Bu tip AED, gebelik sırasında yetersiz oksijen kaynağı veya akut oksijen açlığı - asfiksi gelişimi ile ilişkilidir. Rahim içi hipoksi, beyin kılcal damarlarının büyümesinde yavaşlamaya, geçirgenliklerinde ve kırılganlıklarında artışa neden olur. Önemli oksijen açlığının bir sonucu olarak, metabolik bozukluklar ortaya çıkar - asidoz, serebral ödem ve sinir hücrelerinin ölümü.

Yeni doğmuş bir bebekte ensefalopatinin en yaygın nedeni bebeğin vücuduna yetersiz oksijen sağlanmasıdır ve beyin hasarına hipoksik-iskemik ensefalopati (HIE) de denir.

Travma sonrası

Bu tür bir hastalık, doğum sırasında alınan bir yaralanmadan kaynaklanır. Fetüsün yanlış pozisyonu ve başın yerleştirilmesi, uzun süreli veya hızlı doğum, beyinde ve zarlarında yaralanmalar, kanamalar gelişmesine neden olur.

Bulaşıcı

Bir kadında bulaşıcı bir hastalık olması veya kronik bir sürecin alevlenmesi durumunda, patojenler plasentaya girebilir ve fetusu etkileyebilir. Çoğu enfeksiyon, hastalık hipoksik veya travmatik ensefalopati olarak "gizlenebildiği" gizli, gizli enfeksiyon oluşumu ile karakterize edilir.

Hematoplasental bariyer, bebeğin vücudunu birçok bulaşıcı ajanın penetrasyonundan "koruduğu" halde, plasentanın patolojisi zararlı maddelere karşı geçirgenliğini arttırır. Sağlıksız bir plasentanın koruyucu işlevini yerine getiremediği ortaya çıktı. Virüsler plasentayı en kolay şekilde geçer, bu da küçük boyutlarıyla açıklanmaktadır.

Toksik metabolik ensefalopati

Bu tür bir patoloji, fetüsün veya yenidoğanın zararlı maddelere maruz kalmasıyla ilişkilidir: nikotin, alkol, ilaçlar, virüs ve bakteri toksinleri, ilaçlar. Metabolik bozukluklarda bilirubin, diyabetik ensefalopati ve diğerleri ortaya çıkabilir.

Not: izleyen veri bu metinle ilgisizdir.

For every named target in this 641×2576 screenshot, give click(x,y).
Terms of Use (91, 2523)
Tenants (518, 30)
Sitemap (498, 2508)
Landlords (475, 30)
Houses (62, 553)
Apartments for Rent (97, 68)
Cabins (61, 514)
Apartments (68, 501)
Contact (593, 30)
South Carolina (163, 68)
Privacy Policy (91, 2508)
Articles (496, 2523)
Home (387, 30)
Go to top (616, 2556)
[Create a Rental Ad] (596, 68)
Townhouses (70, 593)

"Perinatal ensefalopati" terimi beyindeki patolojik değişiklikleri nedenlerini belirtmeden birleştirir. Bu nedenle, AEİ kesin bir tanı olarak kabul edilemez; hastalık, hastalığın kökeninin daha kapsamlı bir analizini gerektirir. Hastalığın gelişmesine neden olan neden bulunamazsa bebeklerde "ensefalopati, tanımlanmamış" tanısı konur.

Risk faktörleri

Bir kadında hamilelik ve doğum seyrini analiz ettikten sonra, doğmamış çocukta olası sağlık sorunları tahmin edilebilir, bu hastalığın başlangıcı için risk altındaki çocukları seçin.

  • hamile annenin hastalıkları.

Bir bebeğin taşınması sırasında ortaya çıkan hastalıklar veya uygun tedavi olmaksızın kronik rahatsızlıkların (arteriyel hipertansiyon, kalp ve böbrek hastalıkları, bronşiyal astım) şiddetlenmesi çocukta patolojilere yol açabilir. Bebek taşırken diabetes mellitus tedavisine özel dikkat gösterilmelidir, şeker seviyesinin yükselmesi fetüsün gelişimini olumsuz etkiler.

Diabetes mellituslu annelerden doğan çocuklar daha ağırdır ve bu genellikle doğum sırasında zorluklara neden olur. Ek olarak, bu bebeklerin doğumdan sonra malformasyonlar, kalıcı sarılık, solunum sıkıntısı ve düşük glikoz seviyeleri geliştirme olasılığı daha yüksektir. Bütün bunlar, yenidoğanda perinatal ensefalopatinin ortaya çıkmasının nedeni olabilir;

  • hamilelik patolojisi.

Gestoz, gebeliğin veya erken doğumun sona ermesi tehditleri, plasenta patolojisi, fetüsün gelişimini olumsuz etkiler. Rahimde gelişen hemolitik hastalıklar ve enfeksiyonlar da perinatal ensefalopatiye neden olabilir.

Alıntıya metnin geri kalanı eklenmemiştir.